## Begin Supplied entries
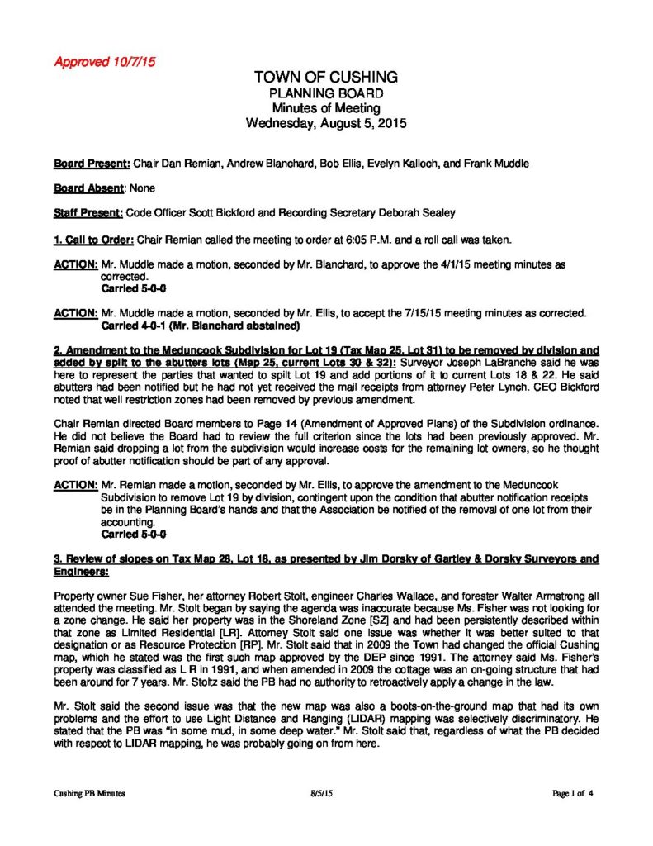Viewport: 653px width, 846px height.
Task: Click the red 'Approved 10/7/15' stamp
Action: (105, 62)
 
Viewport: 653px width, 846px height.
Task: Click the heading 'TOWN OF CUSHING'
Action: (326, 77)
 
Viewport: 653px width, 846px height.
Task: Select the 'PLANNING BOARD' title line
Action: (326, 93)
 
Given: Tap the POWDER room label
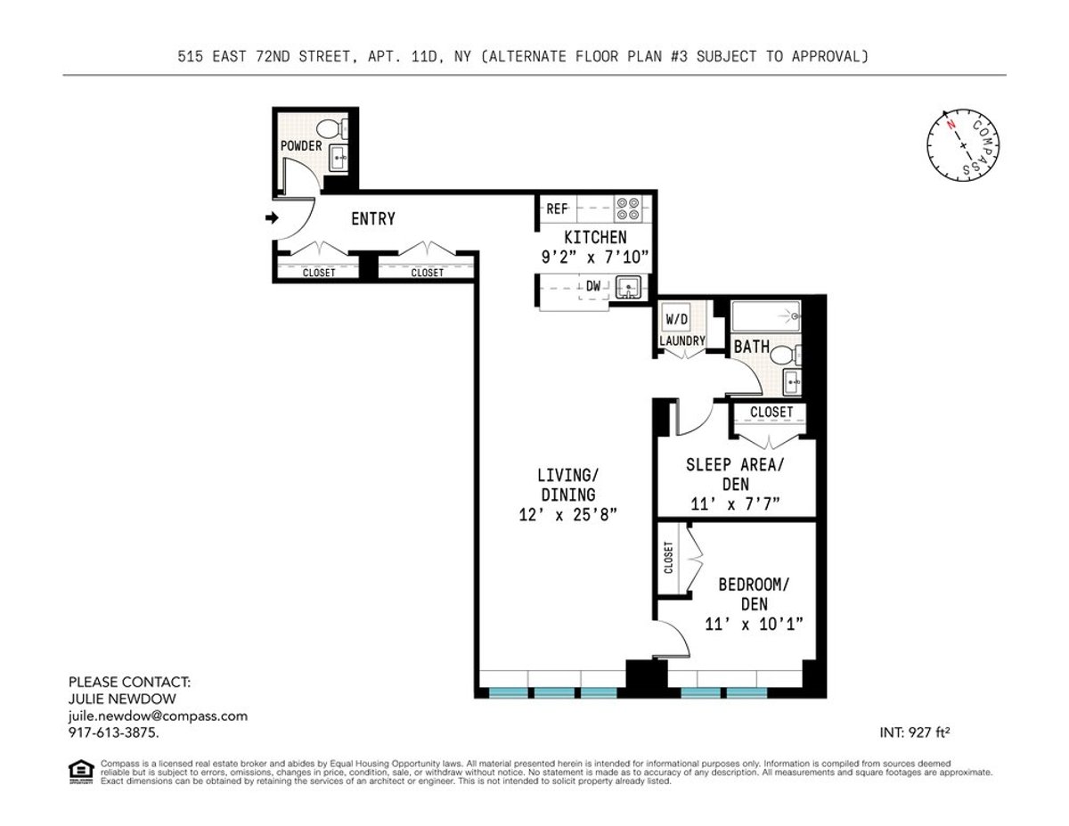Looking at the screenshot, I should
## End Supplied entries
• _Task to carry out_
Write out the rows above again, switching every "Task" to "Instruction" and changing nothing else. Leave the pictures out.

• _Correct output_
Viewport: 653px width, 846px height.
Instruction: Click the red 'Approved 10/7/15' stamp
Action: (105, 62)
 
Viewport: 653px width, 846px height.
Instruction: Click the heading 'TOWN OF CUSHING'
Action: (326, 77)
 
Viewport: 653px width, 846px height.
Instruction: Select the 'PLANNING BOARD' title line
Action: (326, 93)
 
Given: Tap the POWDER room label
Looking at the screenshot, I should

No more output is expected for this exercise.